## Work request
Copy the records below exactly, from the line containing "Given: Click the My Trackers phone icon" through the last line, and leave out every picture.

## Supplied material

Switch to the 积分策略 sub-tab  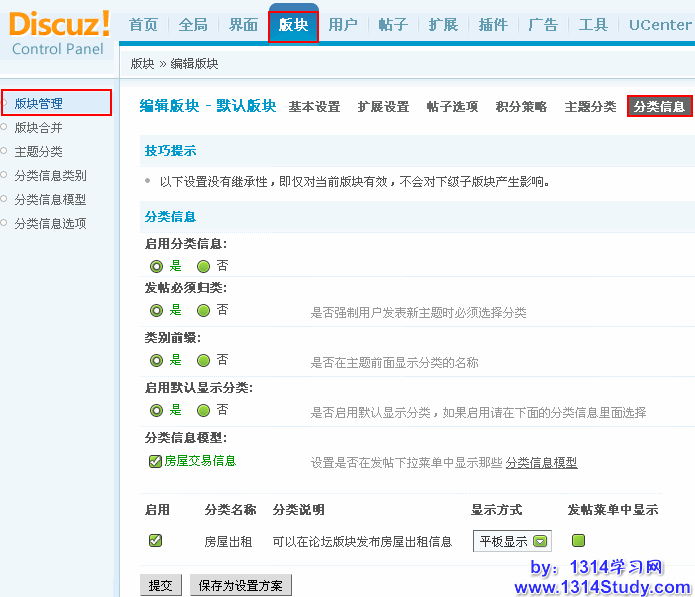pyautogui.click(x=521, y=107)
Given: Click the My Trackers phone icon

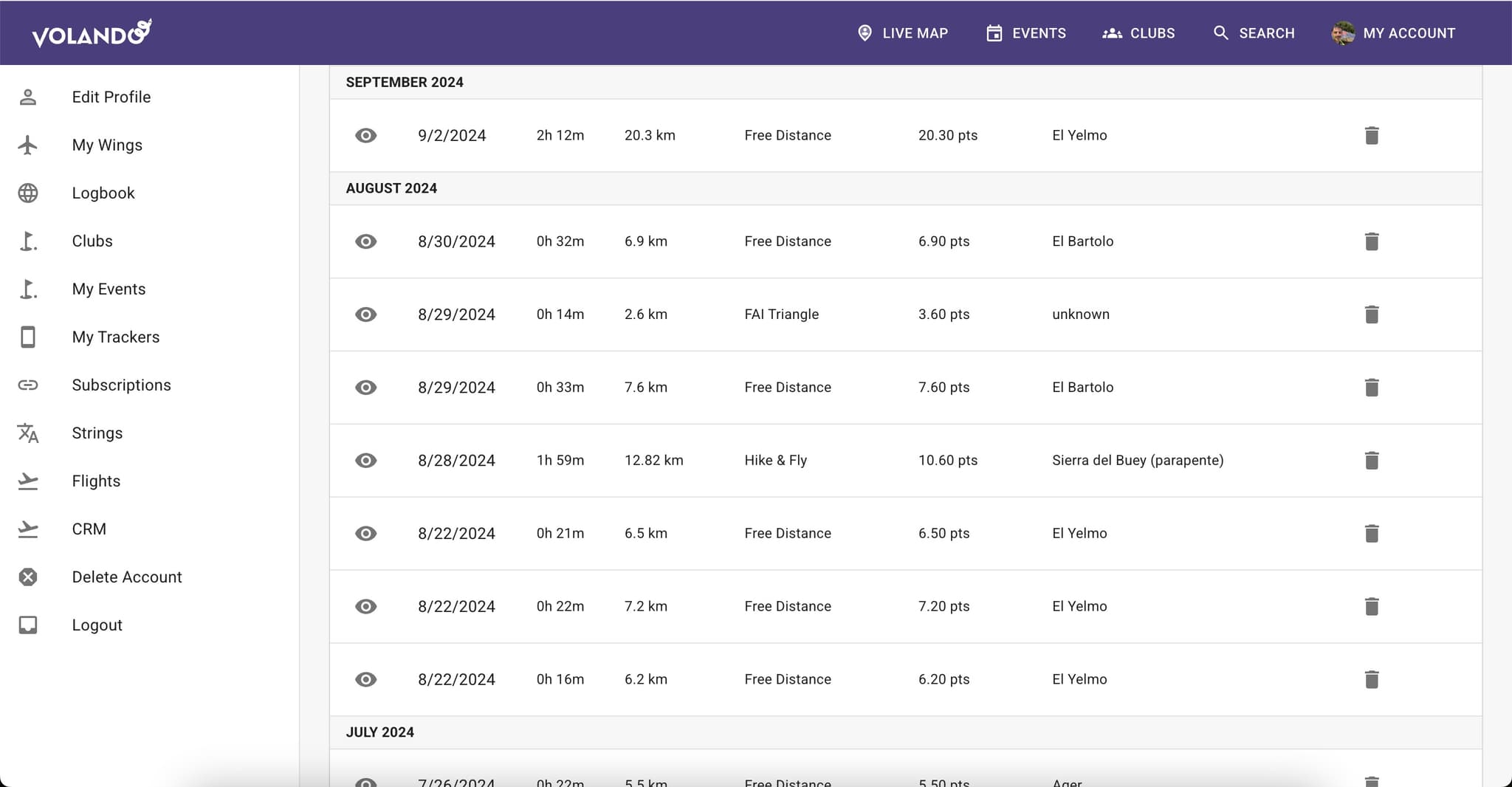Looking at the screenshot, I should pyautogui.click(x=28, y=337).
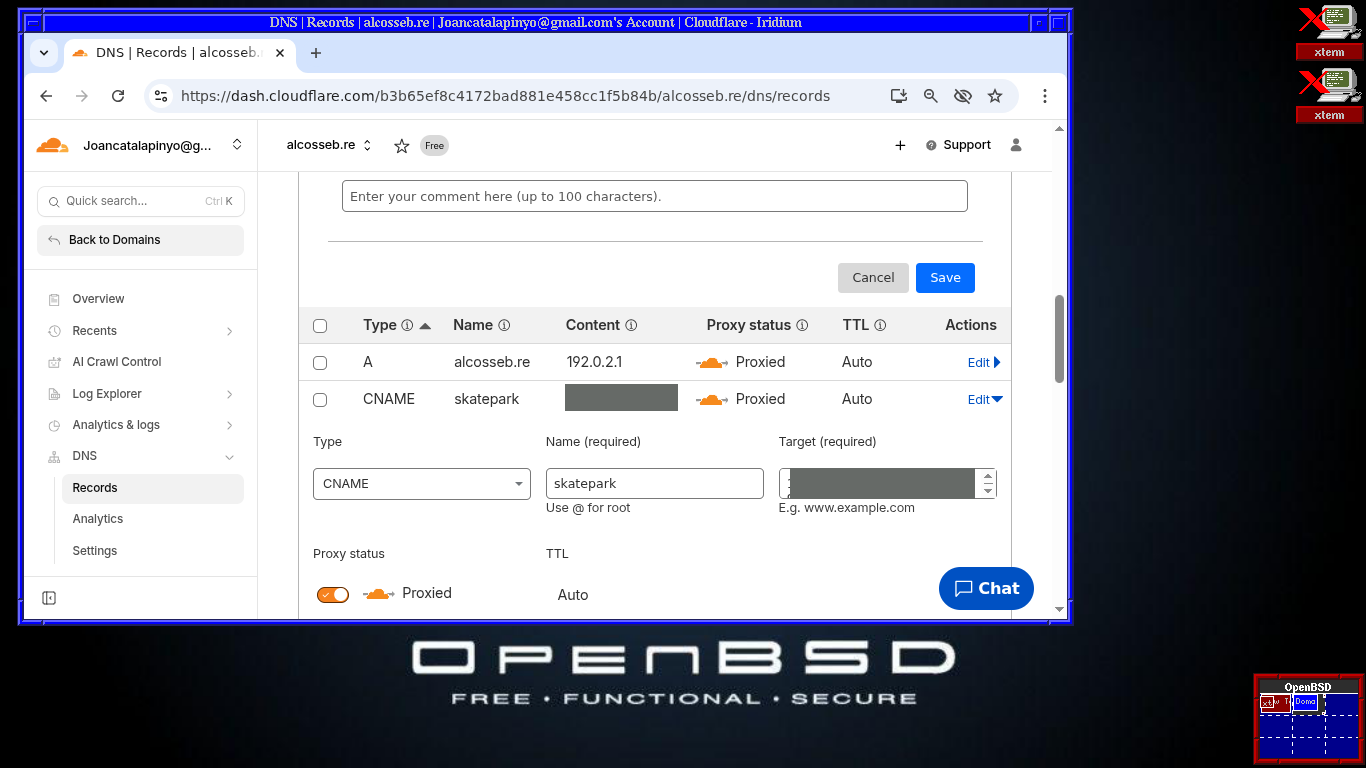1366x768 pixels.
Task: Open the account switcher next to Joancatalapinyo
Action: (237, 145)
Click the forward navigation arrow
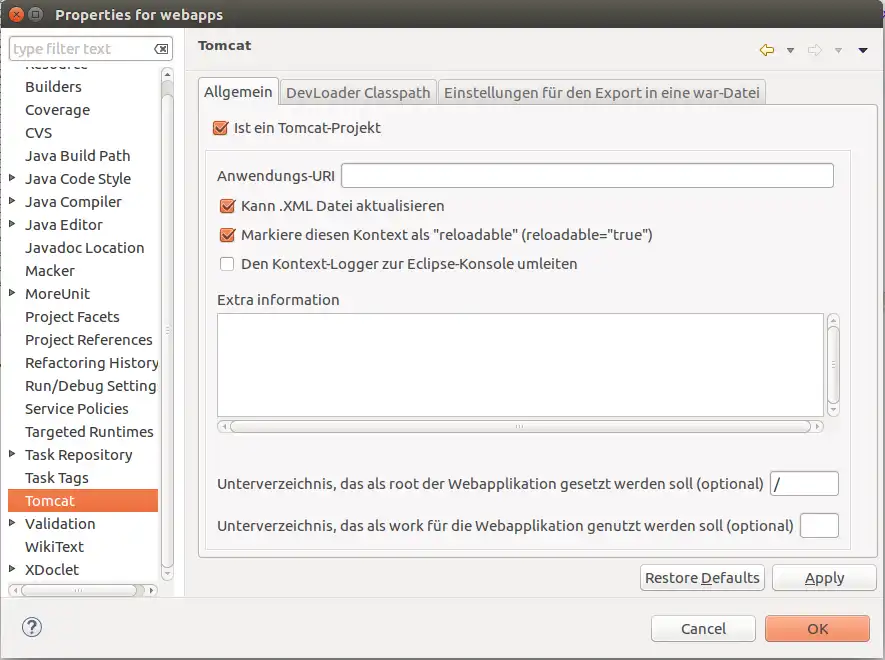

## Completed exercise
Given: Click the My Trackers phone icon

Looking at the screenshot, I should pyautogui.click(x=28, y=337).
1366x768 pixels.
Task: Open the account switcher next to Joancatalapinyo
Action: (237, 145)
Click the forward navigation arrow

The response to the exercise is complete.